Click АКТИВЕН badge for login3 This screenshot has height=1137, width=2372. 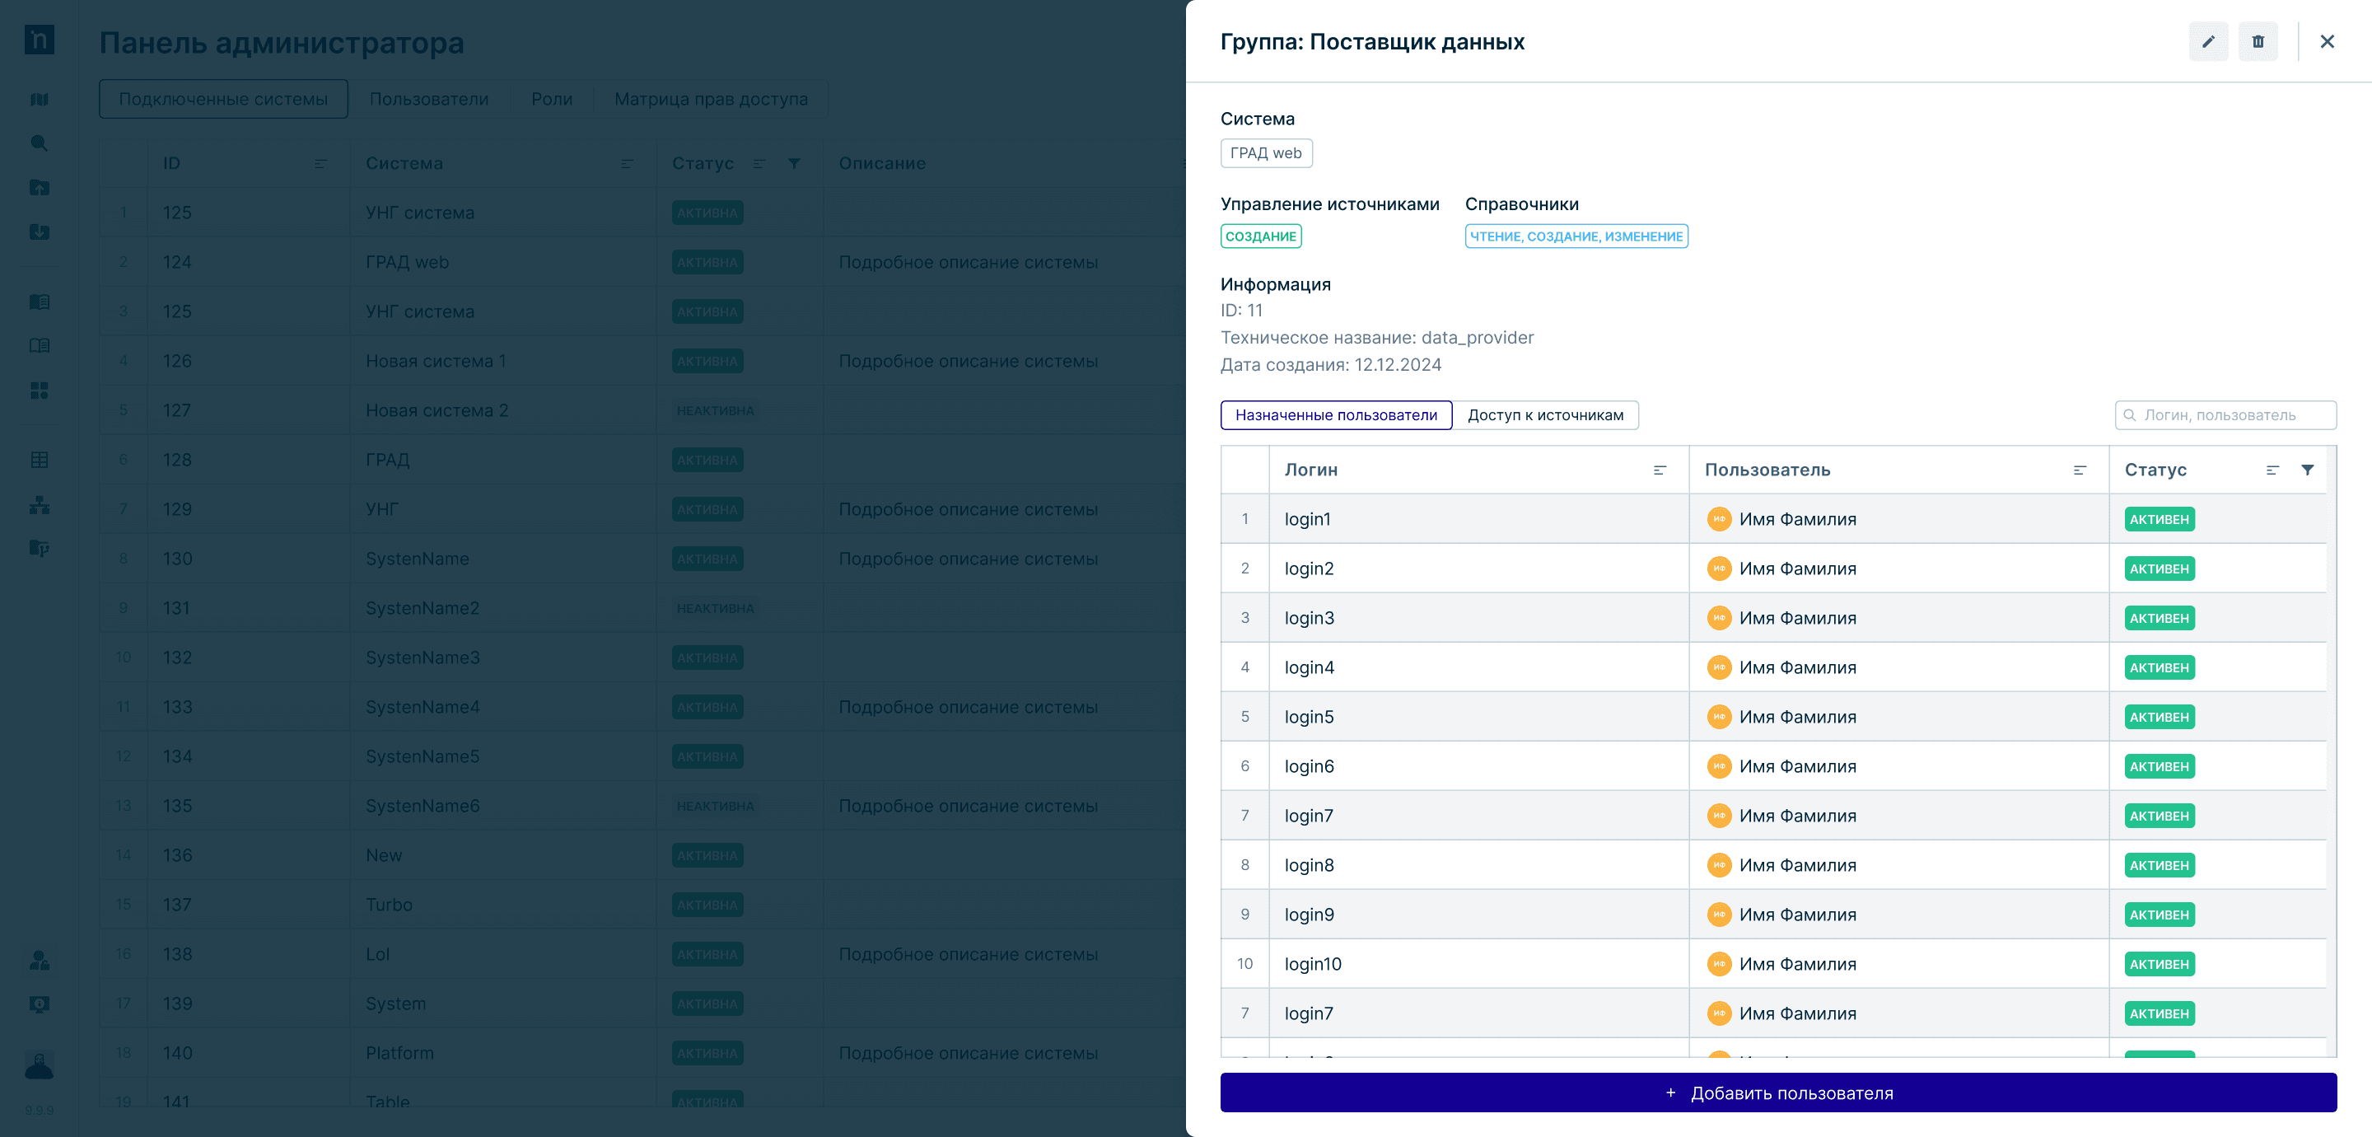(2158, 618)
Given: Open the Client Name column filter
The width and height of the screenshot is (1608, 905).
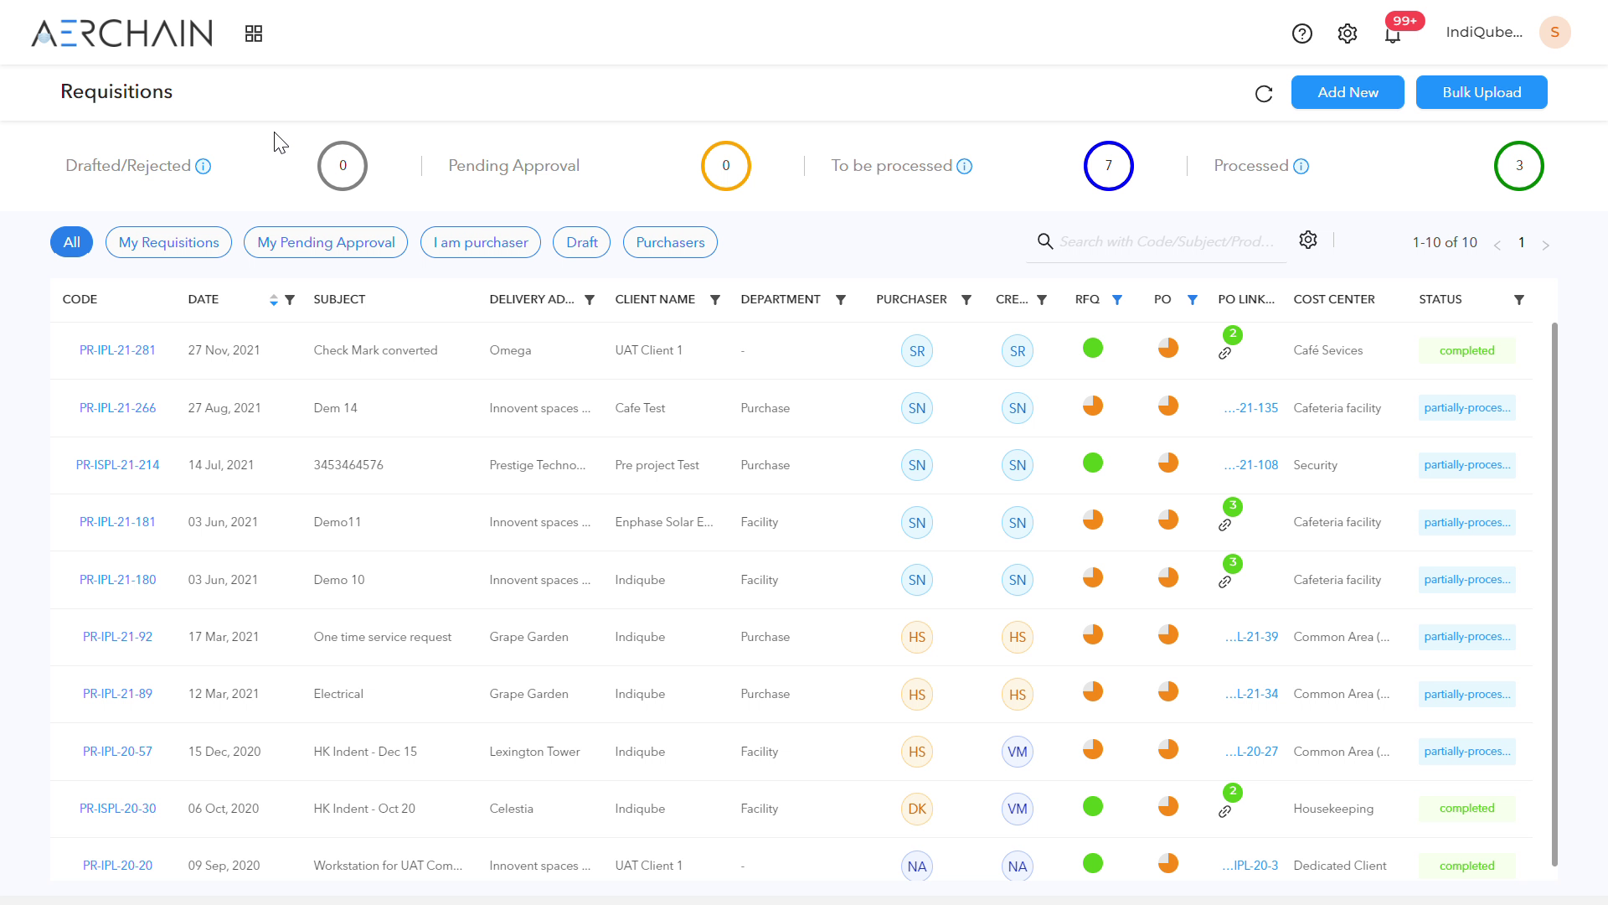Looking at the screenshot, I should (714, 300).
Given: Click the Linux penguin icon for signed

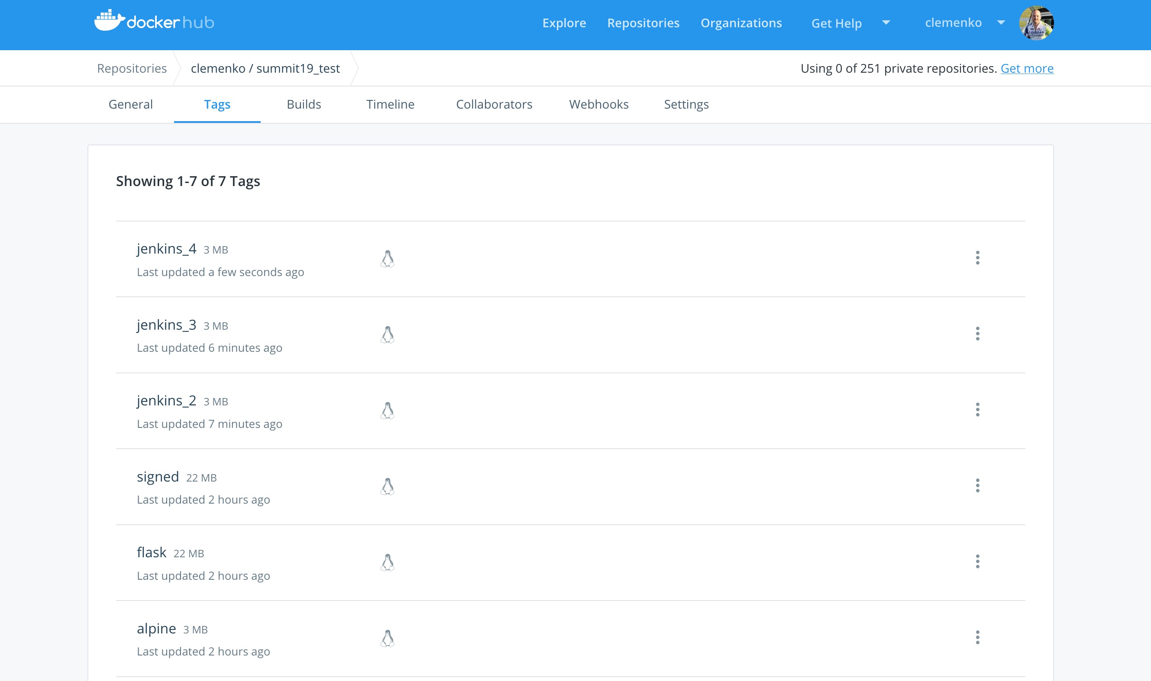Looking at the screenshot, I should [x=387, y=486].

########

**WHAT THE TASK REQUIRES:** Reproduce exactly and only the lines from the "The width and" line to the last line of the records above. Do not carry over any pictures.

**WRITTEN SOLUTION:**
The width and height of the screenshot is (1608, 905).
Looking at the screenshot, I should (714, 300).
Given: Click the Linux penguin icon for signed

Looking at the screenshot, I should [x=387, y=486].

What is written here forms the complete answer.